Alyson, my cousin featured in the photograph, and I wandered around the sloping yard with our cameras, looking for striking backdrops for our portrait photographs that we were taking turns snapping of each other. We had just finished studding our hair with the wild daisies and little cobalt flowers that were growing at the edges of the lawn, next to the reeds. Just like the two of us! Whenever we are together we are inseparable. Though she lives in Colorado and I, at the time, in California, we share a stronger bond of deep friendship than I share with any of my friends at home that I see on a daily basis. Every time Aunt Debbie and Uncle Greg could get away and bring their family to meet us in Arizona at Grandma and Grandpa’s house, I would jump for joy and begin to plan all of the blissful days that I would spend with Alyson. We would spend hours going through Grandma’s dress-up stash, planning and rehearsing our “productions,” tending to our curtain-hung tree house, and playing all manner of imaginative stories that we had come up with. We ate together, slept together, and were never in two different cars when we all went anywhere.
But you cannot see that in this picture. Nor can you see the dazzlingly vivid color of the grass, or the delicate flutter of the daisy petals when the gentle breeze touches them. The sun has washed out the brilliant contrast of blue sky against the green floor that I remember observing with a thrill of awe. It is imperfect. I am not yet proficient in the manual settings of my camera to be able to produce the best, most true result. But, it is imperfect in other ways too.

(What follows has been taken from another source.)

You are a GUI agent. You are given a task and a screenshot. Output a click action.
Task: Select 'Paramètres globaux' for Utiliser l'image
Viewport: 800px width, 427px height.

They say a picture is worth a thousand words, but I am only at 628 and have told you more about that day, about what the picture represents, than the actual photograph is able to reveal. Not only could it not show you the true color of the grass, of the sky, of the bright yellow center of the daisies in Alyson’s hair, but it could not show you the growing crowd of smiling faces gathering around the house and the outdoor food tent; it could not let you smell the roasting chicken in the bar-b-que pit in the front yard, or let you hear the cheerful conversations floating from every table and corner across the yard.
It could not let you experience the old, 1900’s farmhouse that breathed the bygone days from every wooden floorboard, every braided rug, and every picture-paned window. I loved that house from the moment I set foot inside. It was as if I was stepping into the past, into a time removed from the one with which I am familiar, to which I belong, and into one which I have always yearned to know. The dusky, close kitchen faces a large and imposing wooden table. A wall of window brightens an otherwise shrouded living room, carpeted with the variegating colors of an old, woolen braided rug. Darkened into a deep, worn brown, the heavy wooded staircase leads to the upstairs bedrooms, suddenly bright and cheery, flooded with sunlight from many white-trimmed windows. Here bright, hand-stitched quilts top the beds of wood paneled rooms. The floor squeaks, and you have to be careful that you don’t get splinters in your socks.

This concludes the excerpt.